## What the task requires
Type out the part of the Mohamed Riad article below that begins at the words "In 1949 he obtained" and ends after the words "Award of 2017.", character for character.

## Passage
.....

= Mohamed Riad =

Egyptian scholar and geographer (1927–2025)

Riad Ahmed Riad Mohamed Riad (رياض احمد رياض محمد رياض; 18 September 1927 – 17 August 2025) was an Egyptian scholar and geographer. Among his books is “Journey in the time of Nubia", His original family name is Qassem Urfally.

In 1949 he obtained his B.A in Geography from Fouad I University and in 1951 he earned a Diploma of Sudanese Studies (Geography & Anthropology) from Fouad I University. In 1956 he obtained his Ph.D. degree From Voelker Kunde Institute, Vienna University. He was soon appointed a staff member at Faculty of Arts Ain Shams University, He taught at Beirut Arab University and Qatar University with the posts of lecturer, assistant professor, and professor in the Department of Geography. His wife Kawthar Abdel Rassoul participated in much of his research and books, especially in regards to field research in the Nubia area. Riad was awarded Egypt's State Appreciation Award of 2017.

Riad died on 17 August 2025, at the age of 97.

==Works==
Riad has over 250 items of published research in basic geography and anthropology, including 17 books in Arabic, 31 papers in Arabic, 21 papers in English (in Egyptian and foreign academic bulletins and periodicals), and approximately 180 articles in Al-Ahram and Al-Masry Al-Youm (pages of opinion on Egyptian socio-economic & political questions), Al-Hilal monthly, and Al-Siyasa Al-Dawlia quarterly.

.....

## Input data

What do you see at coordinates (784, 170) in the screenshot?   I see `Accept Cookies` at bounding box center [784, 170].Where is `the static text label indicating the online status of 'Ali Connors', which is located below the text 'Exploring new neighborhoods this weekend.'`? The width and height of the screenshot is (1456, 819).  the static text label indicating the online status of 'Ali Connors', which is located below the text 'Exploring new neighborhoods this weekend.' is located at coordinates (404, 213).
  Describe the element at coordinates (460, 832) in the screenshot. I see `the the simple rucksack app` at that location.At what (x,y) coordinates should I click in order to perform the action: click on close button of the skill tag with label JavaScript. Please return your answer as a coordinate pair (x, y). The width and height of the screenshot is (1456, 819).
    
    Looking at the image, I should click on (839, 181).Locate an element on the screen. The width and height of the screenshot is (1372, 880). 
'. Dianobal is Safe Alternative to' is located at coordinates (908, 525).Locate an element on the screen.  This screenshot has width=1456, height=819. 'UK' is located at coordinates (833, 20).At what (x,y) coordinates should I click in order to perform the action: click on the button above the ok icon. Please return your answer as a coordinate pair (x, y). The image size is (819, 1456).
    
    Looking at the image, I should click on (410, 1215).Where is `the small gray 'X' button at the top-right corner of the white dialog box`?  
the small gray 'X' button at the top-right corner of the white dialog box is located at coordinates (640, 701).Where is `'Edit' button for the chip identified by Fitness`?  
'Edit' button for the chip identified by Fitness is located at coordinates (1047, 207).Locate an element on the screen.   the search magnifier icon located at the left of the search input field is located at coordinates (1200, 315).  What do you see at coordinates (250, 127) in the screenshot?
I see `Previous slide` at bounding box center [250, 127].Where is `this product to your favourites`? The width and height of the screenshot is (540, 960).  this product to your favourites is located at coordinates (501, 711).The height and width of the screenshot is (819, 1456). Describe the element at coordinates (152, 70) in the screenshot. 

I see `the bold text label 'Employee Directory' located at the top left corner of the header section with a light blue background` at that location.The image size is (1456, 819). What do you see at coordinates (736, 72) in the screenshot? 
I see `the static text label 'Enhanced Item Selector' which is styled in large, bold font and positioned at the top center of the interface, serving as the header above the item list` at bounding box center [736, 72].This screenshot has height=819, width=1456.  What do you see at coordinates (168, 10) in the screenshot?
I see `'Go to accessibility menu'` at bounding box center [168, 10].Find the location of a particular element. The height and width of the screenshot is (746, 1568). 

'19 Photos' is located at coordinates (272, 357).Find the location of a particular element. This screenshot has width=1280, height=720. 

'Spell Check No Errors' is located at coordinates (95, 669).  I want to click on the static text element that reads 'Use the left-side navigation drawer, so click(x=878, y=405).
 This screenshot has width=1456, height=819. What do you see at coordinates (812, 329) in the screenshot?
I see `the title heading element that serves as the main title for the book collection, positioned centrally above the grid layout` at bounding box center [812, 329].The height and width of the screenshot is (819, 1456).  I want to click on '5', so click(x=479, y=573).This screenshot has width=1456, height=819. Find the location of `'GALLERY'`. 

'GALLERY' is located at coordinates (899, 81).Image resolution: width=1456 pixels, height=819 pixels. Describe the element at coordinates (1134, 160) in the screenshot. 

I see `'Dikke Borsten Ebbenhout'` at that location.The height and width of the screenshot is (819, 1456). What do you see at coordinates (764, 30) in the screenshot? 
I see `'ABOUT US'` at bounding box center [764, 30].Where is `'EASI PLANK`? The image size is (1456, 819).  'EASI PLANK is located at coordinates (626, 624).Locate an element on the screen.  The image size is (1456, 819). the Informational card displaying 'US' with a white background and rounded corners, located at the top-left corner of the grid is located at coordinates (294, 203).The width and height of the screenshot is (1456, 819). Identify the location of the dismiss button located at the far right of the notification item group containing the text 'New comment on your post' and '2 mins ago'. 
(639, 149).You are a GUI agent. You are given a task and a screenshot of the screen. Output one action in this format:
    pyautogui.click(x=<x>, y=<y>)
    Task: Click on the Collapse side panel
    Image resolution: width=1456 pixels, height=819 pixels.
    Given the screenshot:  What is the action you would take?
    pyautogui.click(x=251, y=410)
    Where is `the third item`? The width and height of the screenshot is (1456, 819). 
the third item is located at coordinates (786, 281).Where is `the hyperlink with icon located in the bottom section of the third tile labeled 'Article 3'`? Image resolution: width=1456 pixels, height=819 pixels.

.....

## Output
In 1949 he obtained his B.A in Geography from Fouad I University and in 1951 he earned a Diploma of Sudanese Studies (Geography & Anthropology) from Fouad I University. In 1956 he obtained his Ph.D. degree From Voelker Kunde Institute, Vienna University. He was soon appointed a staff member at Faculty of Arts Ain Shams University, He taught at Beirut Arab University and Qatar University with the posts of lecturer, assistant professor, and professor in the Department of Geography. His wife Kawthar Abdel Rassoul participated in much of his research and books, especially in regards to field research in the Nubia area. Riad was awarded Egypt's State Appreciation Award of 2017.